— Brief —
Using the records that follow, copy every line containing the word "Move".

Collected data entries
---
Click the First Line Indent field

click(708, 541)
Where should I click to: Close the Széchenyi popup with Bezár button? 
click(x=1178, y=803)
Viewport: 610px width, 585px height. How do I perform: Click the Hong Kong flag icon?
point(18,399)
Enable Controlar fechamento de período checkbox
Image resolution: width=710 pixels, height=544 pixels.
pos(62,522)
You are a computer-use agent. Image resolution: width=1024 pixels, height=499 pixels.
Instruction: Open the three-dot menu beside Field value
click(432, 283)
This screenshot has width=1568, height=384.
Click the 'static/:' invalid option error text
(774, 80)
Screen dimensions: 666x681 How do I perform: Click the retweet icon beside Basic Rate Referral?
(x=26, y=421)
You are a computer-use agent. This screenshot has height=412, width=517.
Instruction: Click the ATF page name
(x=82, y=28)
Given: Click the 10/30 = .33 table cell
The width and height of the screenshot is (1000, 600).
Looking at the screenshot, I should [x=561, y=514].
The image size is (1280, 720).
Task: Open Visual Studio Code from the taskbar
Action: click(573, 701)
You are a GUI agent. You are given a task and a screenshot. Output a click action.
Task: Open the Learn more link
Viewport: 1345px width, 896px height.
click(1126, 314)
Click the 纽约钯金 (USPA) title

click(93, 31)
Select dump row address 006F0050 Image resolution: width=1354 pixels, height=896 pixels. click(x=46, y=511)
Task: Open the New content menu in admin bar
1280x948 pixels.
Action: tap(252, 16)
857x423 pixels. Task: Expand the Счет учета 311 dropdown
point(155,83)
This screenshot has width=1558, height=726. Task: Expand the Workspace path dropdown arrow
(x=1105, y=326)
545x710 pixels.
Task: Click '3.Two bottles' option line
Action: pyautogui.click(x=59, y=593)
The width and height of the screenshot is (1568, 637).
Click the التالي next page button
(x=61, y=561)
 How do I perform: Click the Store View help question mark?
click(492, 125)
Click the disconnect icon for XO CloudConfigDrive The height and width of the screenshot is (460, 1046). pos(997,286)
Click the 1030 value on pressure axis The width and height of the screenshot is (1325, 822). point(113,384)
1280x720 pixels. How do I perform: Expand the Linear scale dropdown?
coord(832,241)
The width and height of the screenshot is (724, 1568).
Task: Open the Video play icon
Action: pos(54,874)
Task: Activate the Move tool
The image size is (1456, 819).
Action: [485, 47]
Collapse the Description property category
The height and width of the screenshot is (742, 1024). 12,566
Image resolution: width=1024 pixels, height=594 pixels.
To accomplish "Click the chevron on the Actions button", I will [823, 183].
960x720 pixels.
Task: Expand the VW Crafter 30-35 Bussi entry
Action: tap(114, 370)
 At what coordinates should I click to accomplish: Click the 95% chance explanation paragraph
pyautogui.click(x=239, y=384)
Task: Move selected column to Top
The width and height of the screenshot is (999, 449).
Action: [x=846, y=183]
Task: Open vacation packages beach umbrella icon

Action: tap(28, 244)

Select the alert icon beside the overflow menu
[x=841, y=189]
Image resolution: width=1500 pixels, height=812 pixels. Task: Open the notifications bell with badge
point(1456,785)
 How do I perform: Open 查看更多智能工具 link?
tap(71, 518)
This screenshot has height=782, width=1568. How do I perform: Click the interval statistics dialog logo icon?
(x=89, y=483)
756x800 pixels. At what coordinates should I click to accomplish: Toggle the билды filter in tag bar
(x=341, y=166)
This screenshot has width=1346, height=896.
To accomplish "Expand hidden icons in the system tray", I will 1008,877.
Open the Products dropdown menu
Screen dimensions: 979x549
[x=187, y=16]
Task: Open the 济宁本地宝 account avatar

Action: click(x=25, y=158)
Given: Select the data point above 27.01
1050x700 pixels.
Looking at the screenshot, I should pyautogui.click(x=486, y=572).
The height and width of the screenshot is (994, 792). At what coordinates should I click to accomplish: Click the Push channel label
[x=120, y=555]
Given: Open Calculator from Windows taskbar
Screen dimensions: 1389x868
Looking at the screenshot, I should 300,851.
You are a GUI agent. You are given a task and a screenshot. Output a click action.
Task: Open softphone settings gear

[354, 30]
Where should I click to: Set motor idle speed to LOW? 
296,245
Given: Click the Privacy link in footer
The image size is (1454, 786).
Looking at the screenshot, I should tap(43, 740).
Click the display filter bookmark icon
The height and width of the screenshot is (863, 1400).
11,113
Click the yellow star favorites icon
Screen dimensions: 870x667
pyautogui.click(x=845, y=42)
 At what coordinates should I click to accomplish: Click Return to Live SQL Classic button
---
— Exercise response —
Task: Activate the Move tool
Task: Move selected column to Top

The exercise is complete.